Лосеву, как всегда, приходилось туго. Пережил запрет на философию, закрытые двери вузов Москвы, отказы в издательствах, всячески препятствовавших публикации его трудов. Но дух Лосева был крепок, работать он не переставал. И какая была радость, когда вдруг с соизволения ЦК пригласили в университет, который он окончил в 1915 году. На философский факультет, да еще любимая гегелевская диалектика, да еще любимая логика. Как же тут не проскользнуть скрытой зависти одних и не вылиться прямой ненависти других. Давний профессор с большими трудами и лекционным опытом, он скитался по провинциальным вузам и был рад, что туда приглашали. Еще хорошо – пригодилось окончание двух отделений – философского и классической филологии. Изгнали из философии – филология осталась. Да кому она нужна, эта античность. Так, держат понемногу из-за странного приличия. Самим непонятно почему. И степень доктора филологических наук (в 1943 году) дали из-за страха перед прошлым философа Лосева.

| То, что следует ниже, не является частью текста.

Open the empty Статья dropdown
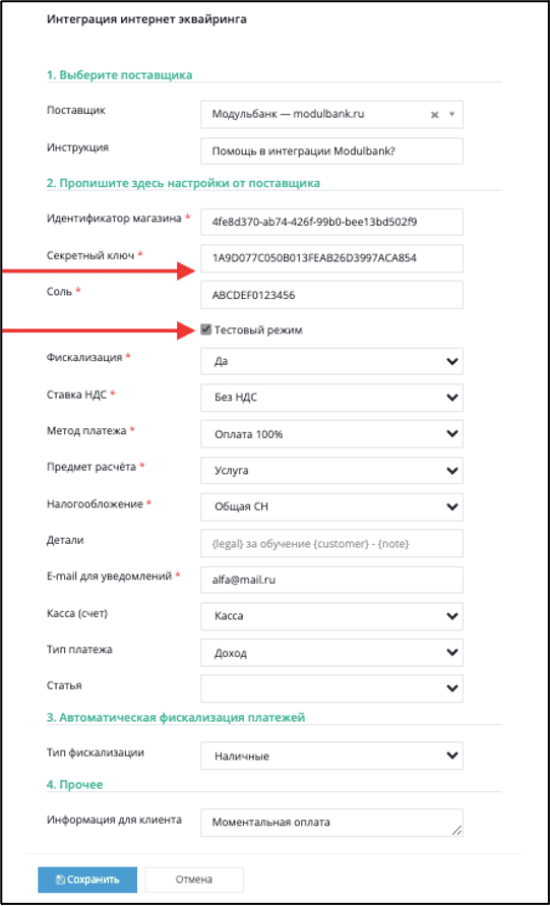550x906 pixels. click(332, 688)
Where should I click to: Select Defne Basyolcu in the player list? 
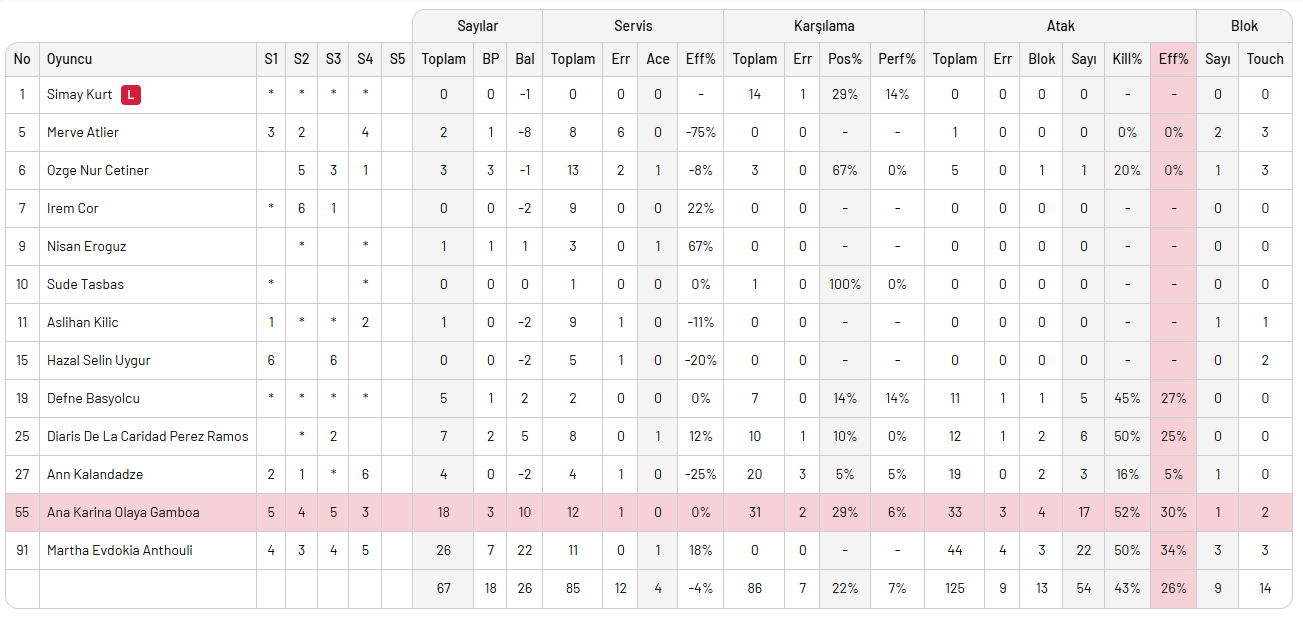tap(93, 398)
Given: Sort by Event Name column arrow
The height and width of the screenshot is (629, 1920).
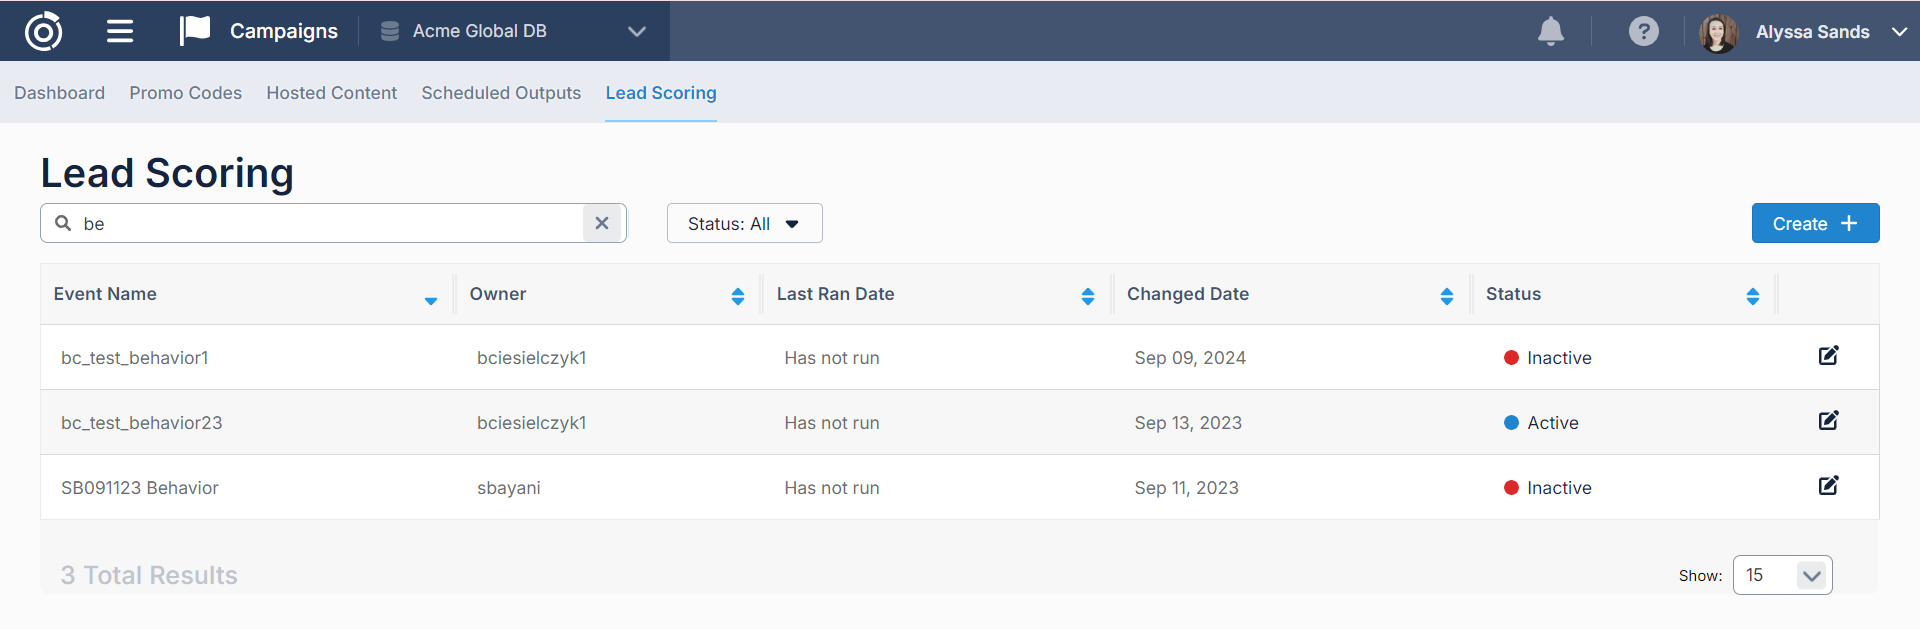Looking at the screenshot, I should coord(430,299).
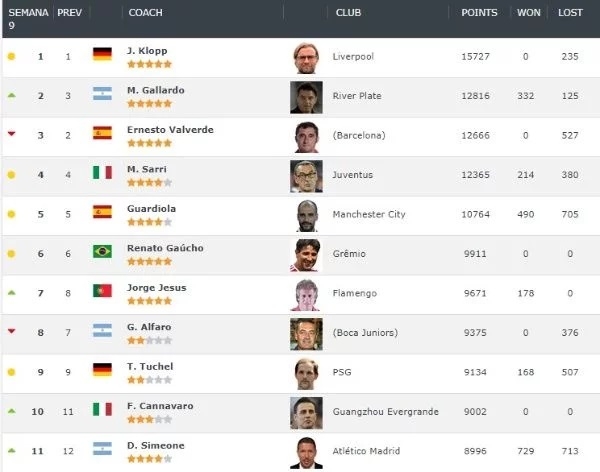Click the green up arrow beside rank 2
This screenshot has width=600, height=472.
pyautogui.click(x=11, y=95)
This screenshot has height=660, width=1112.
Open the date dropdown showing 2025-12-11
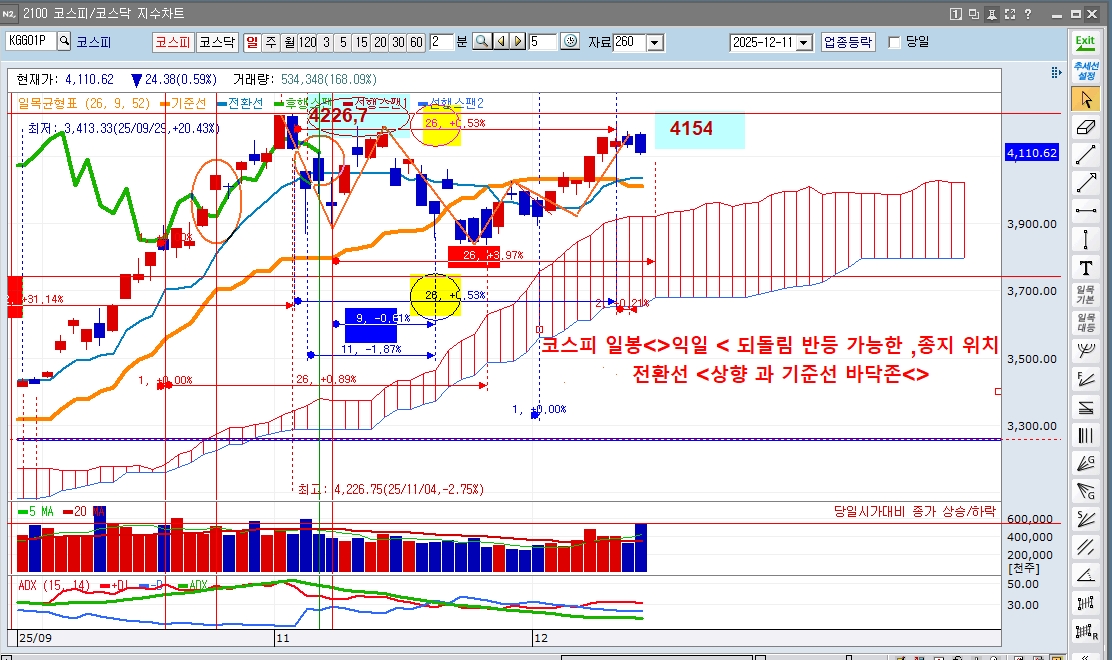[x=804, y=42]
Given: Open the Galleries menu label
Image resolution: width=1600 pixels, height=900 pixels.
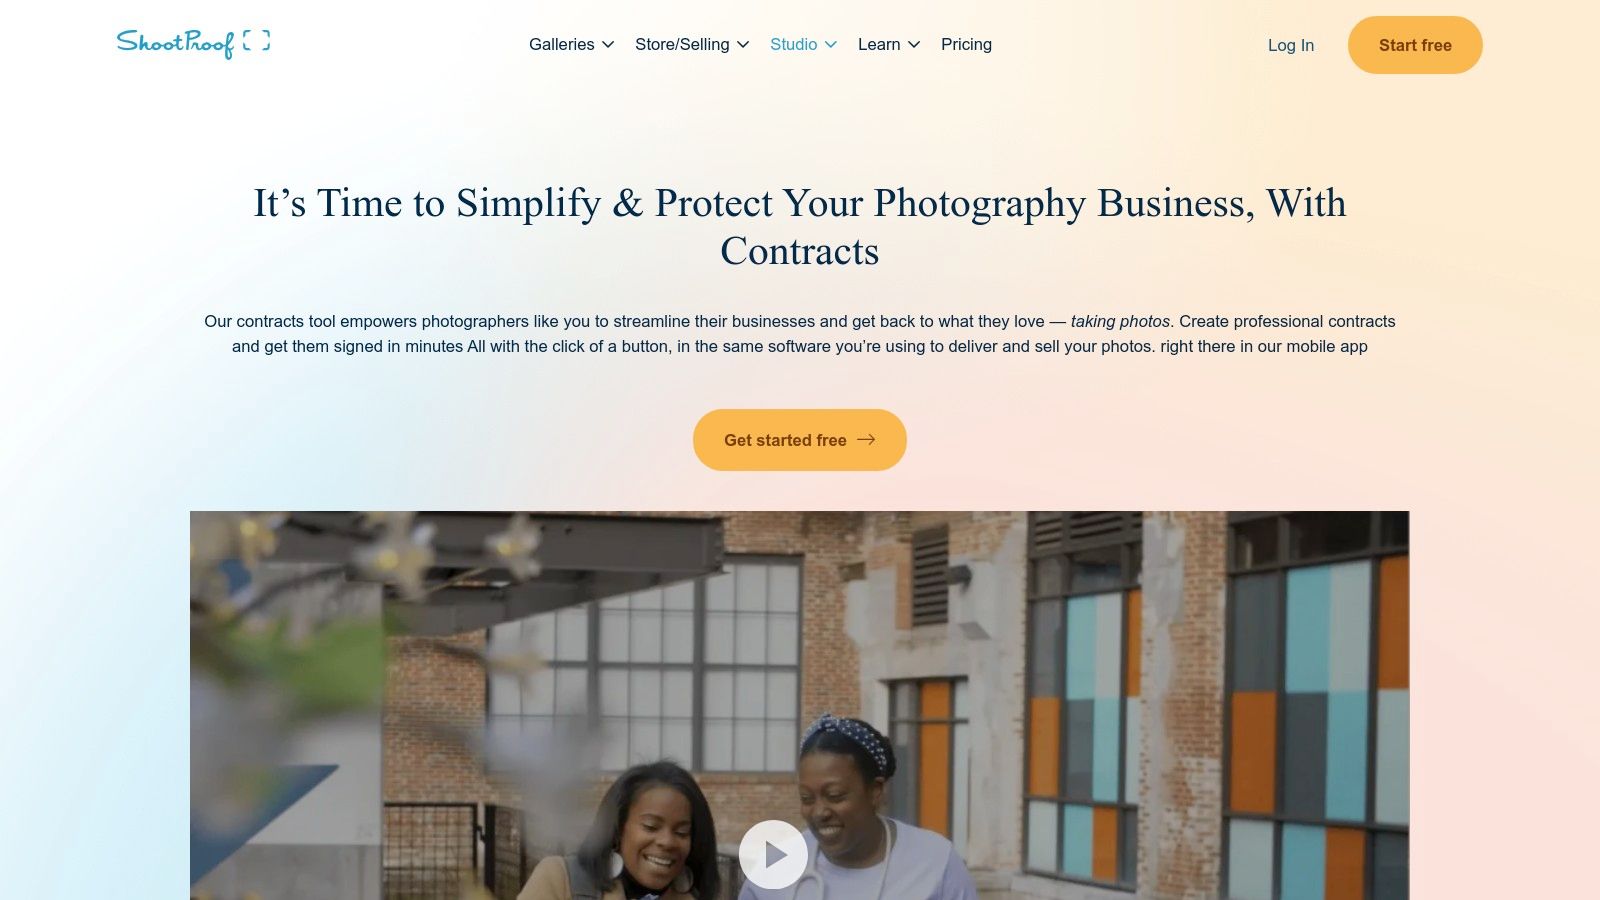Looking at the screenshot, I should point(562,44).
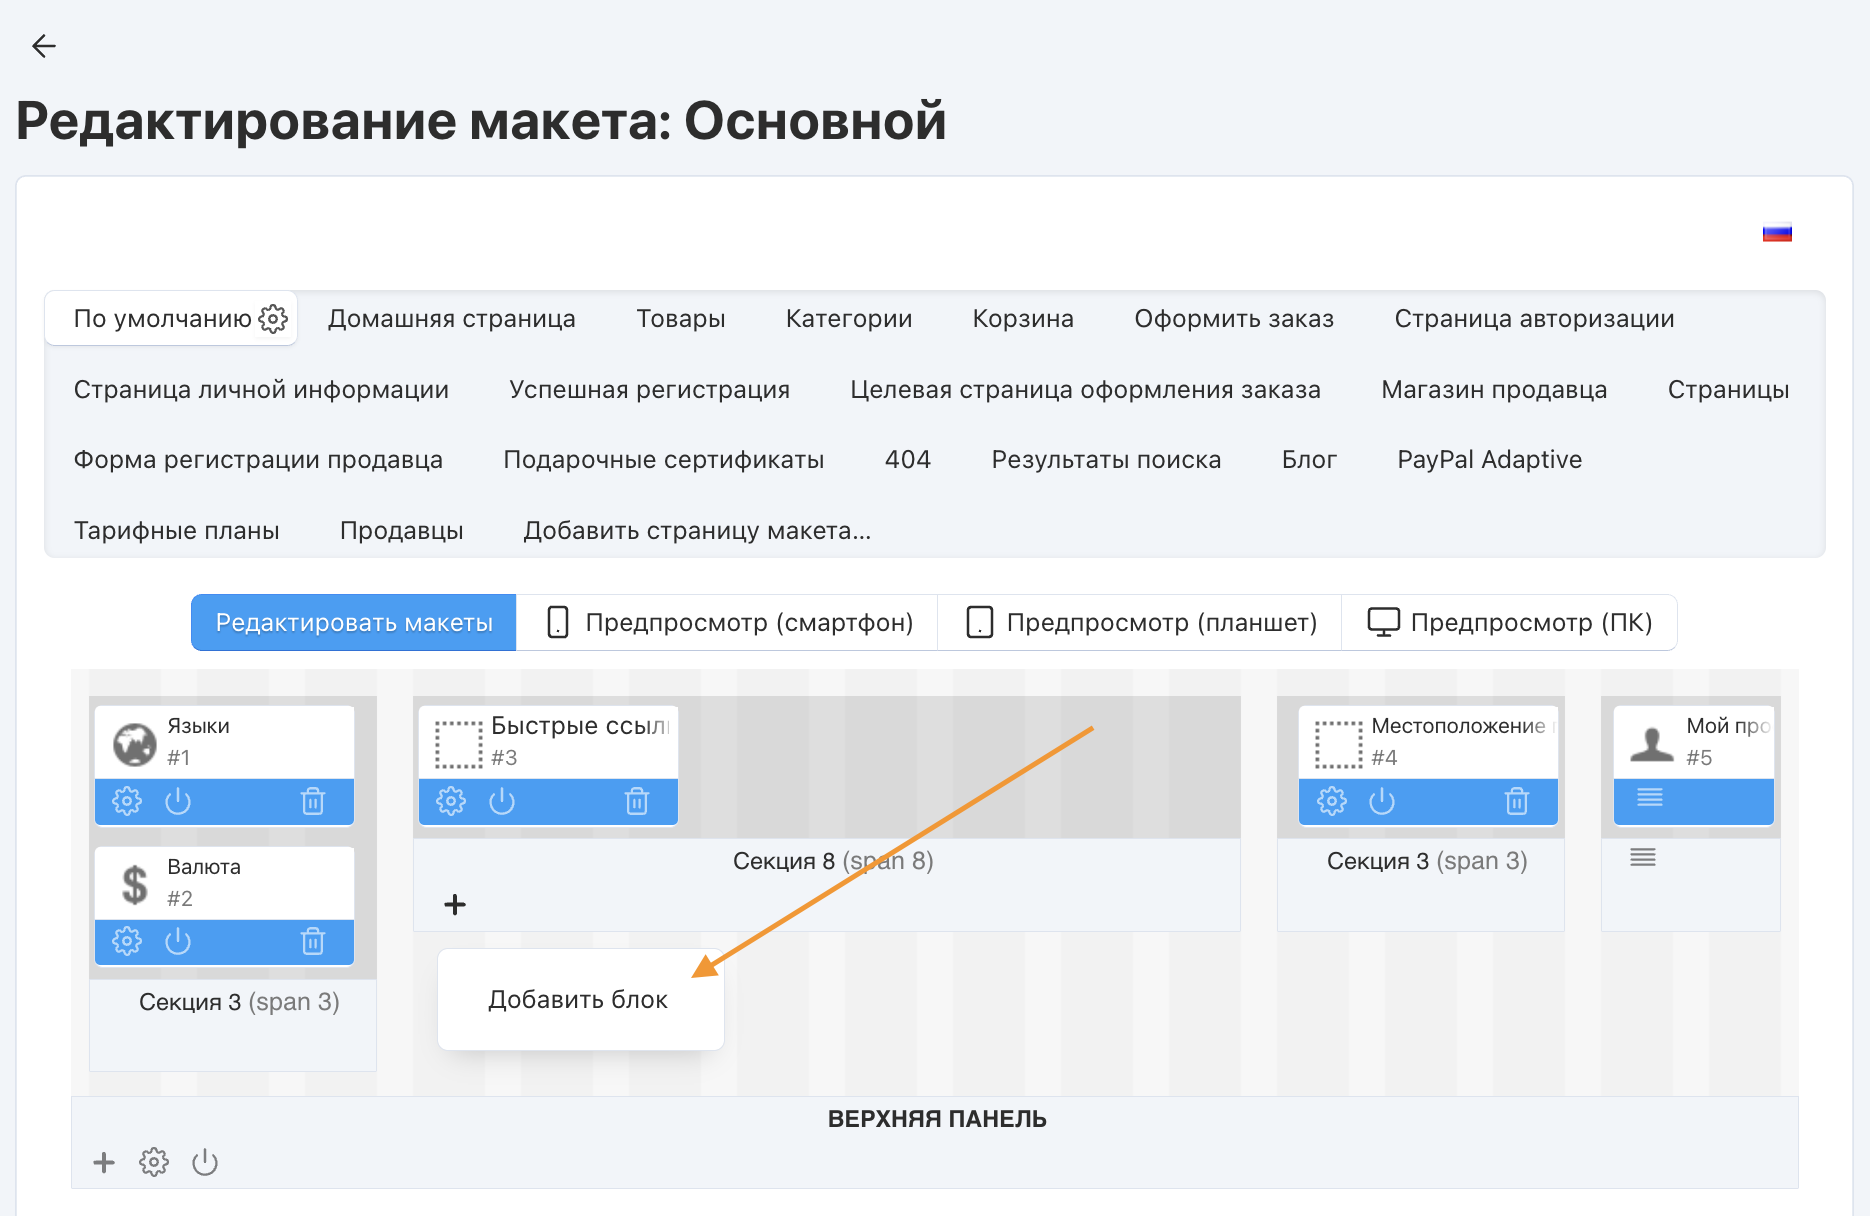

Тут, на философском, еще не взросли люди нового поколения, они еще молодежь, студенты; кадровые же философы – те, у кого за спиной Институт красной профессуры – не чета старой университетской выучке. А у кого она есть, как, например, у П. С. Попова, нет зато ни степеней, ни званий. Их надо завоевывать трудом, к которому не все привыкли, всё больше старались скрываться,[245] не быть особенно на виду в опасной области истмата и диамата, заниматься чем-то нейтральным. Ну как же тут, когда вдруг появились шансы на подъем логики и открытие кафедры, как же туг не захихикать мелкому бесу?
Объединились сразу все – и грубые партийные деятели, и профессор Б. С. Чернышев, боязливый, но бдительный декан,[246] и тонкий эстет П. С. Попов. Вот Лосева и спихнули, причем буквально прямо с кафедры, среди лекции, к безмолвному ужасу студентов. Как всегда, старая песня – идеализм, да еще активная пропаганда его в высшем учебном заведении, влияние на молодые незрелые умы. Сначала, правда, оставили на так называемой научной работе (испытанный прием перед изгнанием). Потом в связи с постановлением ЦК о III томе «Истории философии», к которому Лосев отношения не имел, стали «укреплять» ряды философского факультета и тут уже отчислили профессора. Хорошо, что не арестовали. Все-таки времена изменились и война шла.
Вынести популярности Лосева на факультете не могли. А студенты, особенно участники гегелевского семинара, обожали своего профессора. На его занятия приходили студенты разных курсов, аспиранты и студенты других факультетов.
Ученица А. Ф., участница гегелевского семинара А. А. Гарева, близкий наш друг, вспоминает: «Нам повезло общаться с Великим Философом. Мы были счастливы, нами владел философский эрос, мы становились любомудрами». Гегеля А. Ф. преподносил «легко и просто». «Там было все понятно, как в математике». Это сравнение употребила А. А. Гарева по праву, до философского она училась на мехмате и еще школьницей слушала Н. Н. Лузина. Приведу фрагменты из воспоминаний А. А. Гаревой.[247]
«На занятиях у А. Ф. Лосева мы „погружались“ (как теперь говорят) в Аристотеля, Николая Кузанского, Платона, Гегеля и т. д. Но мы не только учились мыслить. Мы становились эрудированными специалистами. Потому что Алексей Федорович преподносил каждую тему, каждый раздел четко, системно, с приложением обширного списка литературы. Алексей Федорович требовал, чтобы мы читали не только Аристотеля, Платона, Гегеля, Канта, но и Чичерина, Ильина, Гуссерля, Лосского, Шпета и т. д. Он считал, что учитель не должен ограничивать себя узкой специализацией. Требовал также, чтобы мы знакомились с математическими исследованиями. Например, рекомендовал «Курс математического анализа» Пуссена, «Теорию множеств» Хаусдорфа, «Трансфинитные числа» Жегалкина, «Неэвклидову геометрию» Клейна, работы Колмогорова и Александрова и т. д.